1) An Interactive Life with God. He understood that “knowledge” in biblical language is never mere acquisition of facts; it’s always an interactive relationship. In fact, Dallas went so far as to question someone’s knowledge of God if they did not love: “If you are not reconciled to living in love as the center of your life and actually living that way, any knowledge you may have of Christ will be shallow and shaky at best.”
So if I, as a Bible teacher, am not living with love as the center of my life, I don’t truly haveknowledge of God. I learned from Dallas that all tasks are to be done with love: sending and receiving emails, grading papers, washing dishes.
Dallas himself blended academic knowledge and experiential knowledge and did not consider Scripture study and meditation as separate disciplines, but as “meditative study.” He said: “You come to the Word and say, Let it speak to me, even if it contradicts anything I believe.

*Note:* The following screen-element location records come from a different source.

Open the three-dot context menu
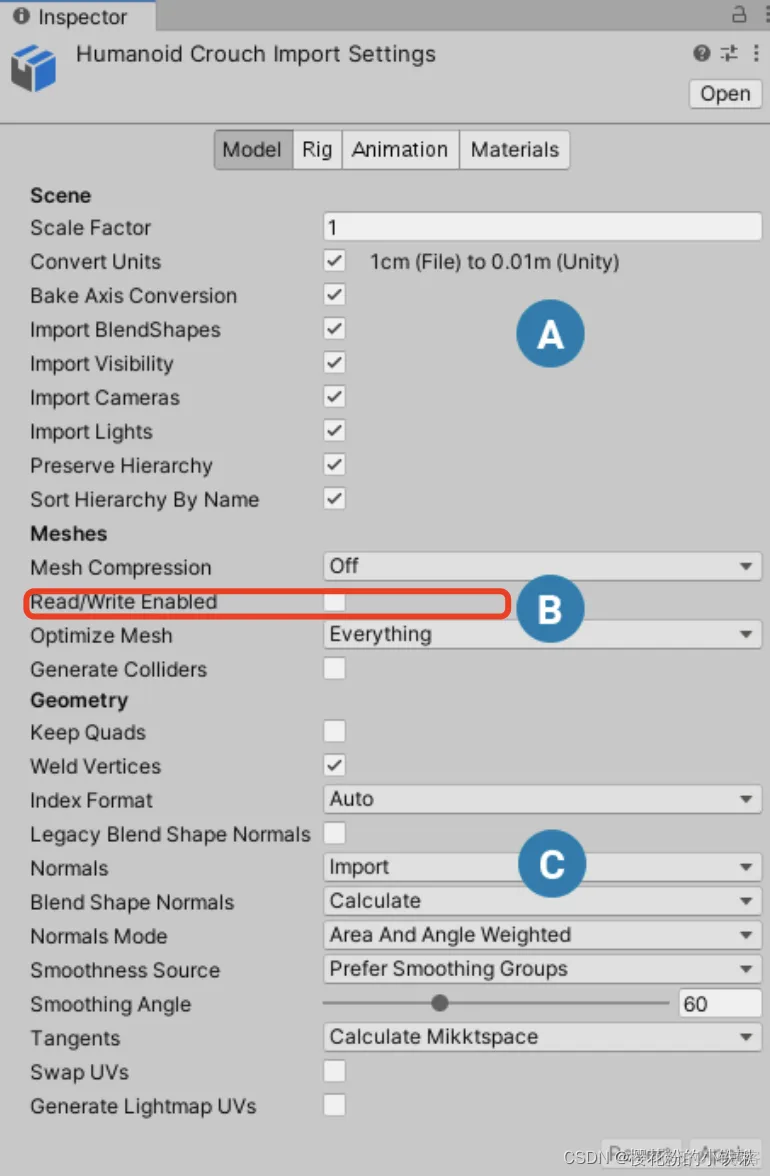Screen dimensions: 770x1176 tap(756, 52)
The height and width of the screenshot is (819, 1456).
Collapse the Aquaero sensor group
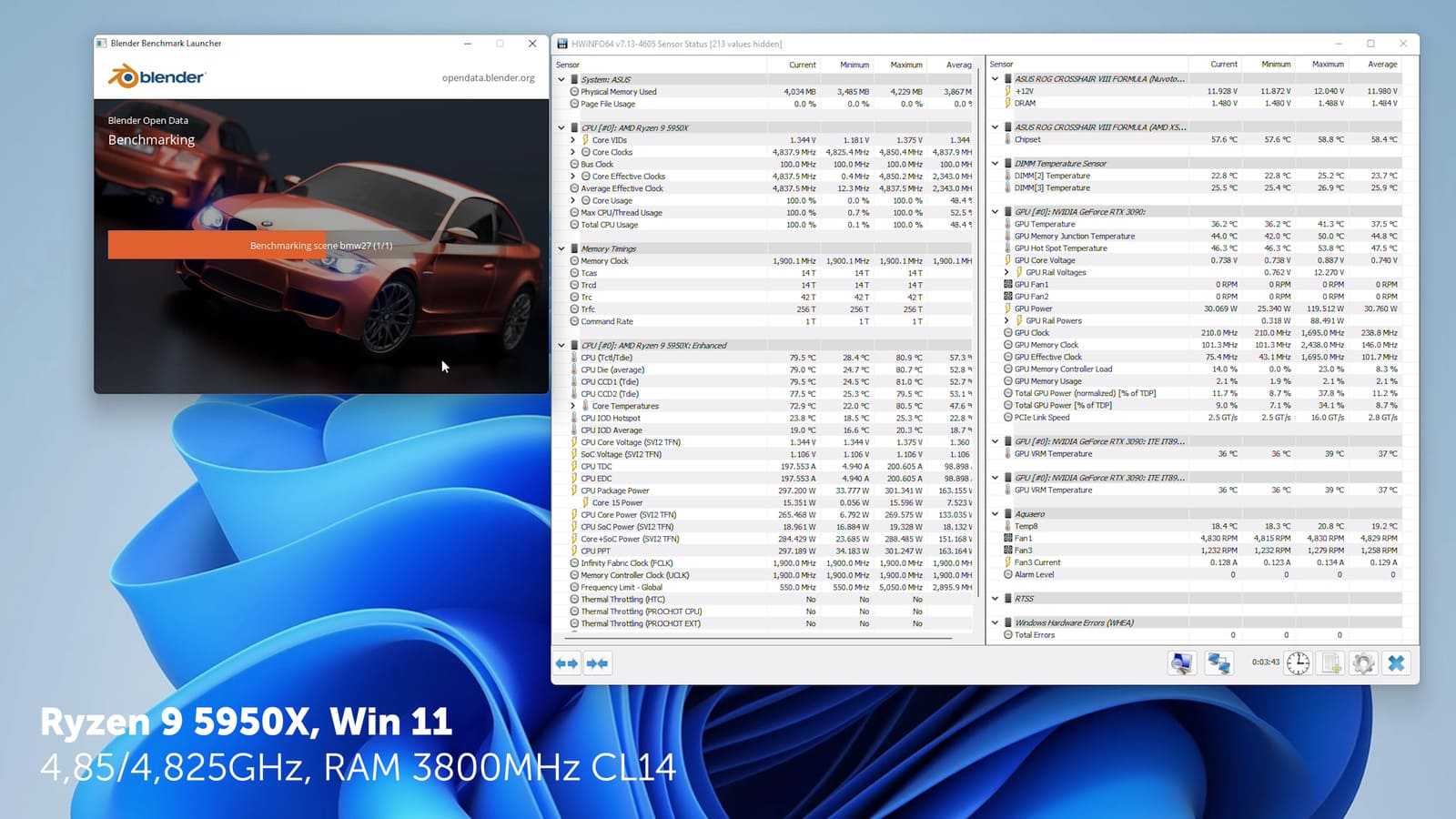coord(995,514)
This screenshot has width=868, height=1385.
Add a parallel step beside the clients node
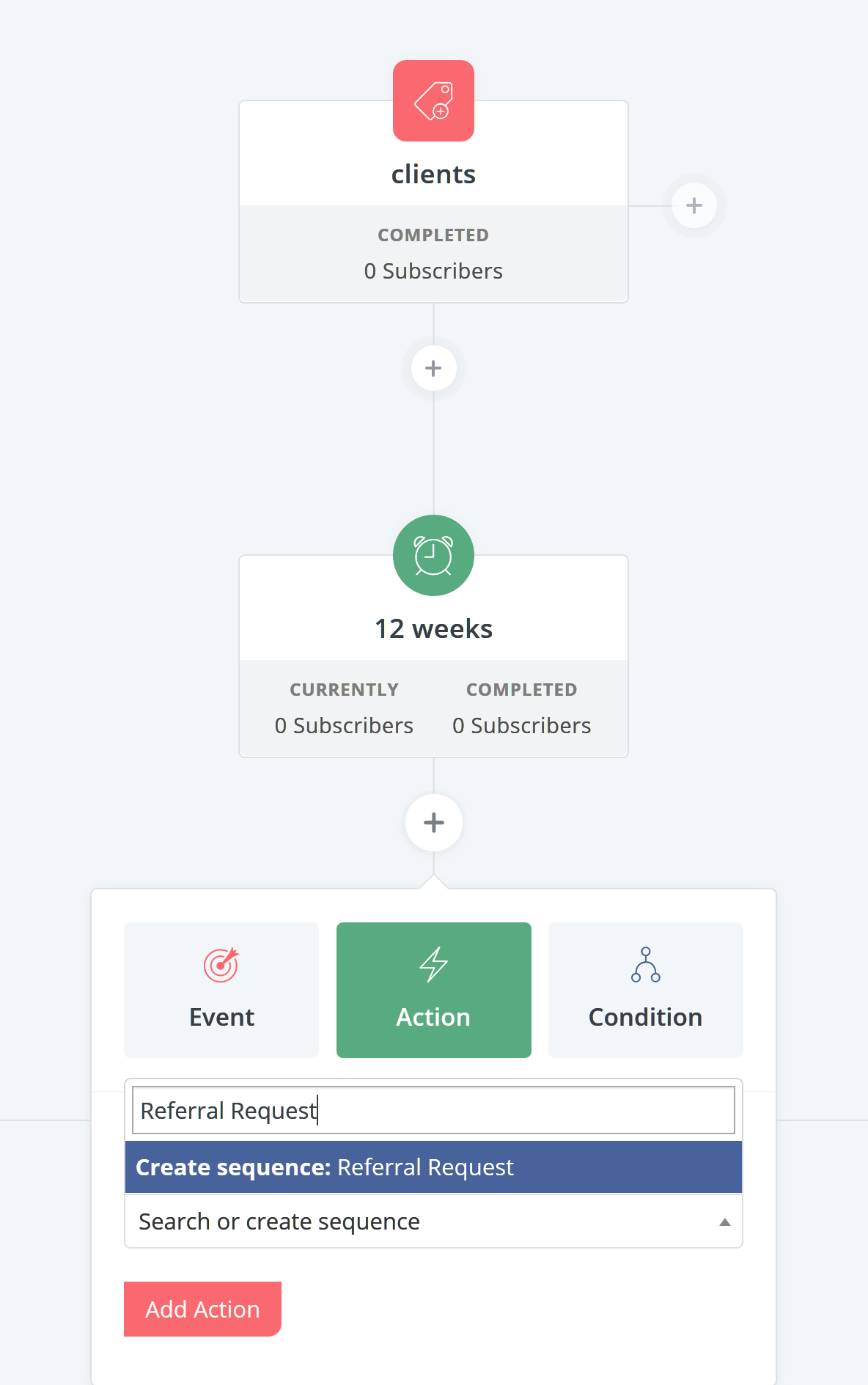(x=694, y=205)
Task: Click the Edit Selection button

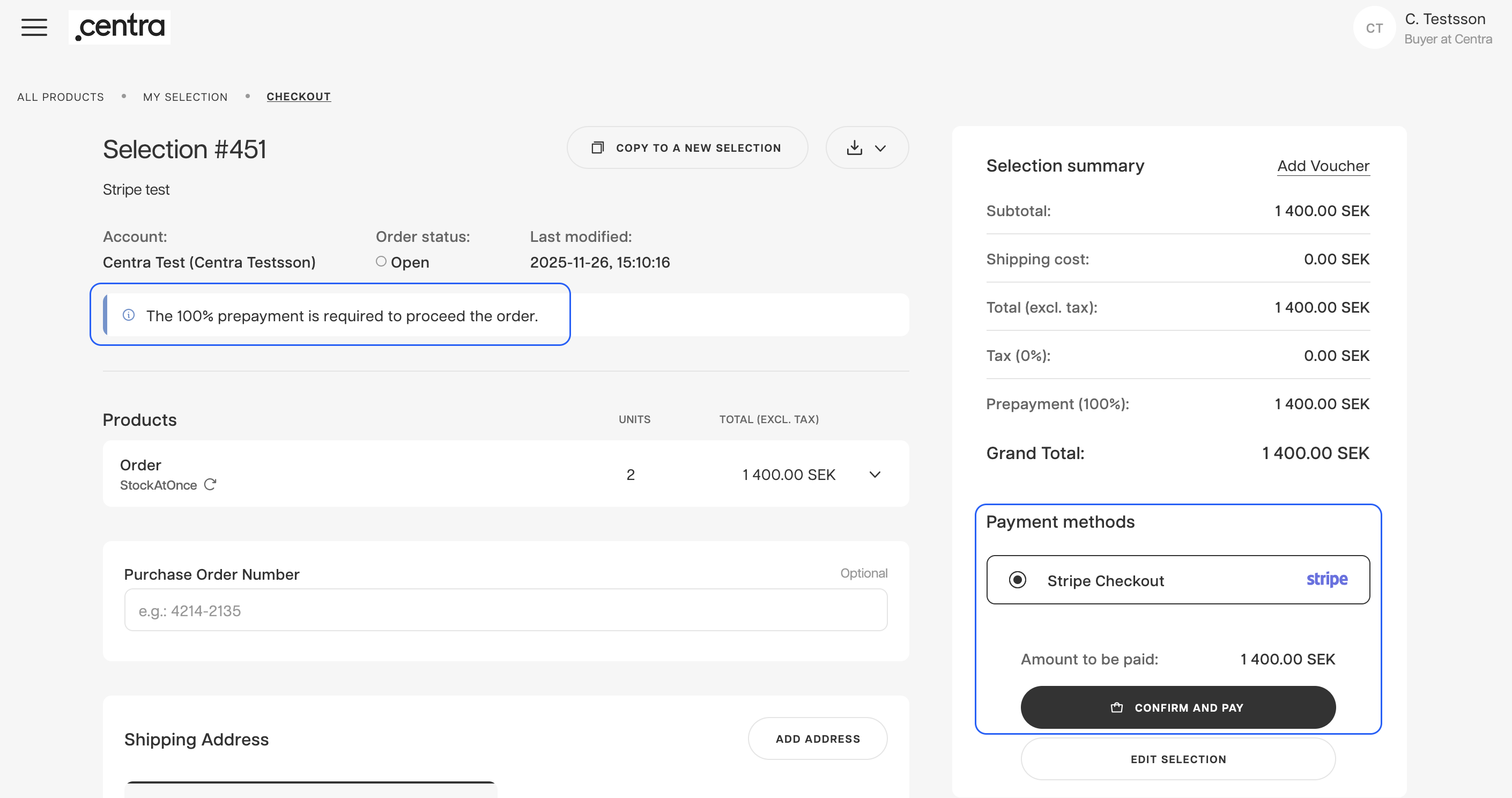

You read a text with openness, repentance, and humility.”
2) Spiritual Life is Caught as Well as Taught. As a member of his advisory council, I encouraged Dallas to stay home and write, but I gave that up after seeing the dynamic effect of his presence on people as he spoke publicly. For example one of my directees who is a former lawyer retooling as a pastor, heard Dallas interviewed for 30 minutes at a conference. She commented to me: “He was the only one on the platform who wasn’t trying to prove anything.” She’d spent years of schooling and vocation trying to prove things and she recognized when someone wasn’t doing that.
Dallas understood that a teacher’s job is so much more than imparting information. He put it this way: “As you engage with people, you will the peace and joy you are experiencing to pass from you like living waters to those you are engaged with. It is in your body. It will enter others. Watch it happen. Sometimes by speaking, other times in complete silence.”
3) Contours of the Spiritual Life. Dallas understood that some people need prayer and healing before attempting to do spiritual disciplines because a spiritually broken often turns spiritual disciplines into legalisms or magical formulas and then burns out. A relationship with God is an essential part of the spiritual disciplines. He also understood the corrosive nature of guilt and how it can ruin someone’s life with God. He said that guilt over not having a “quiet time” was the most frequent concern Christians talked to him about.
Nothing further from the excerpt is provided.